Problem to work on: Render the items between the line holding "Click the Heel to Toe(cm) header" and the line holding "Looking at the", inclusive, as a JSON list of strings with one string per line, skipping blank lines and leaving out the pictures.

Available records:
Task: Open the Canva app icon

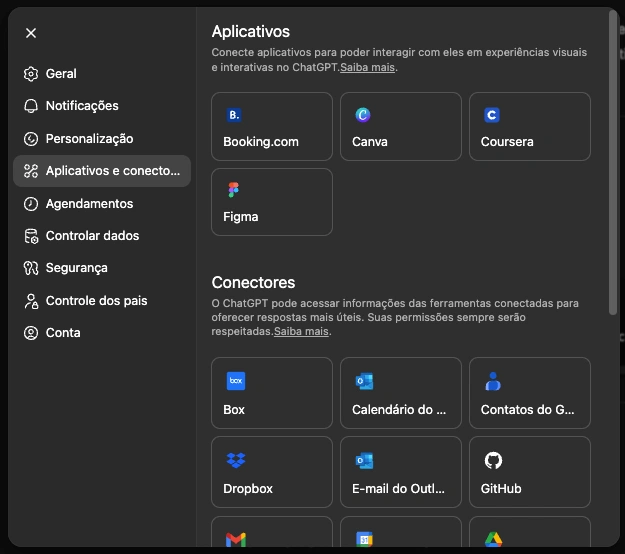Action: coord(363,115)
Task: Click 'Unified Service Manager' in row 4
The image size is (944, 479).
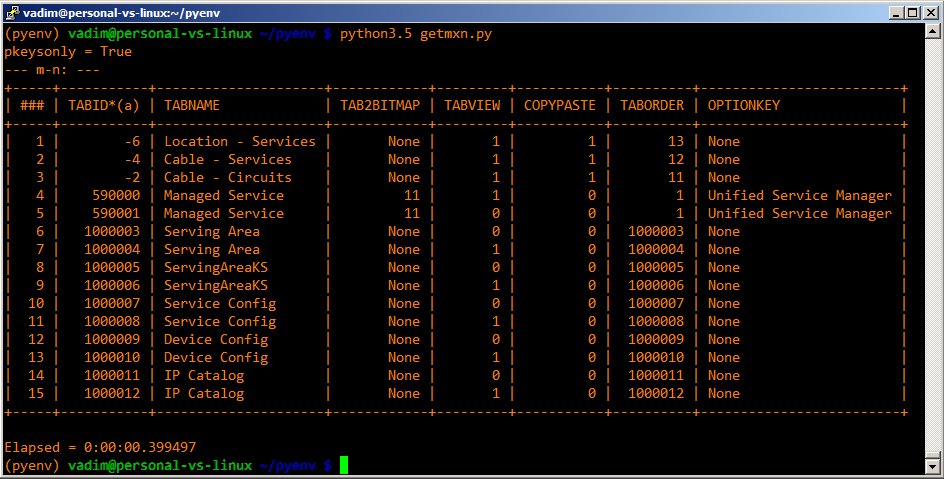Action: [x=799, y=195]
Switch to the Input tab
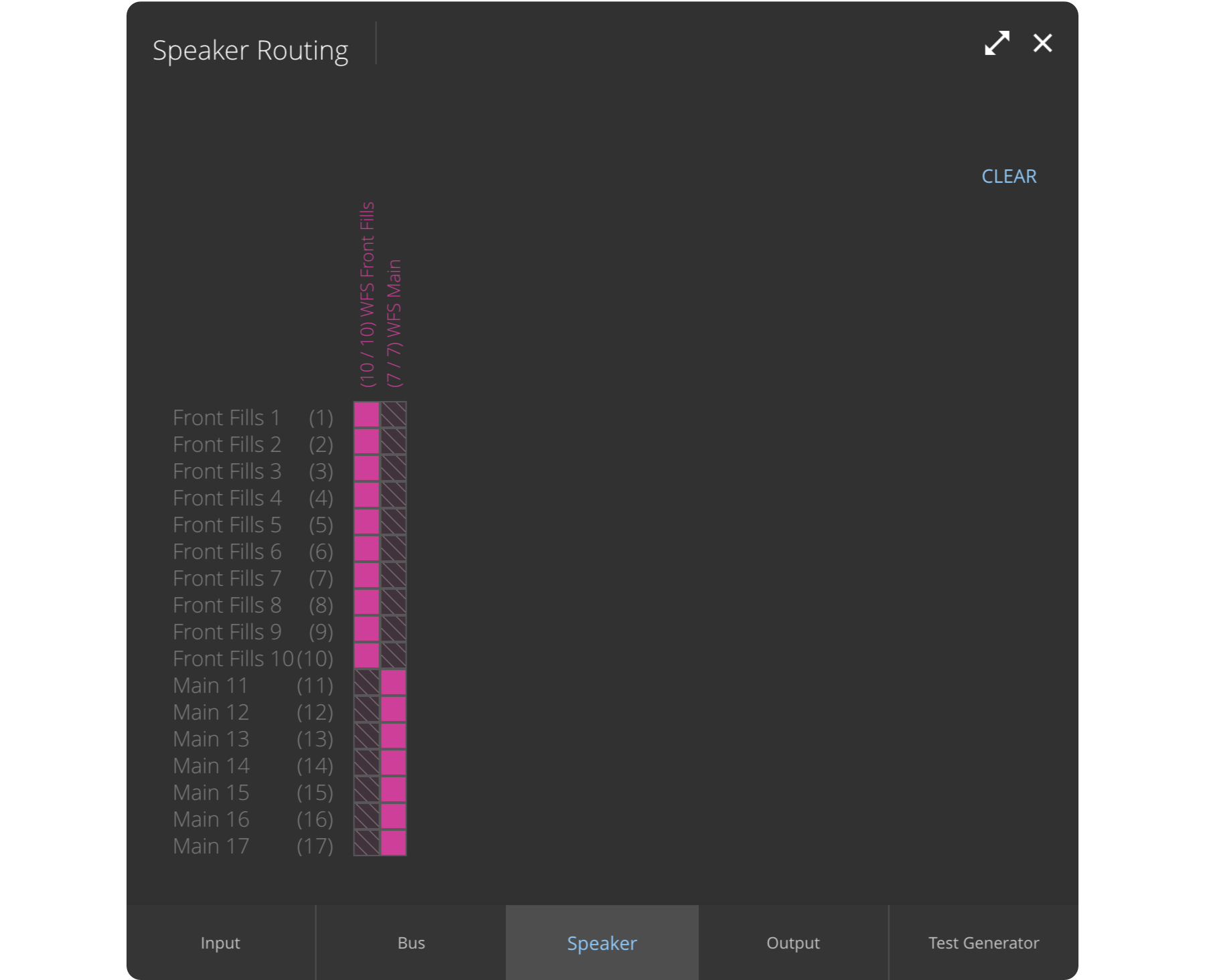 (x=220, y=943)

* * *

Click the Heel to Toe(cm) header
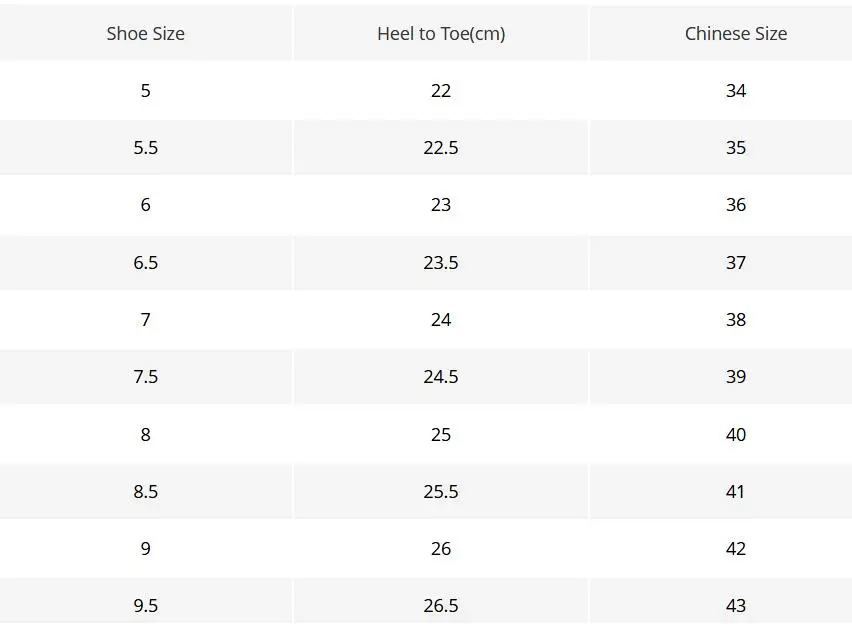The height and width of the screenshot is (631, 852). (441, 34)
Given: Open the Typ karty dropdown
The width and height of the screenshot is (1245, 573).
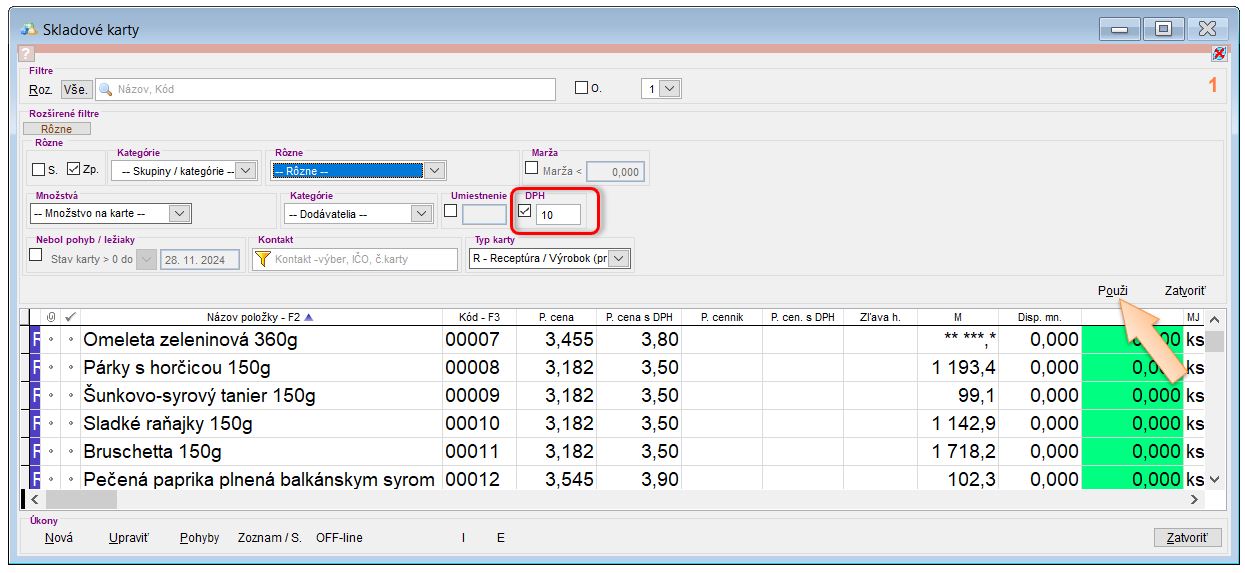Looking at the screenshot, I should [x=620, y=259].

Task output:
[
  "Click the Heel to Toe(cm) header",
  "The height and width of the screenshot is (631, 852). (441, 34)",
  "Given: Open the Typ karty dropdown",
  "The width and height of the screenshot is (1245, 573).",
  "Looking at the screenshot, I should [x=620, y=259]."
]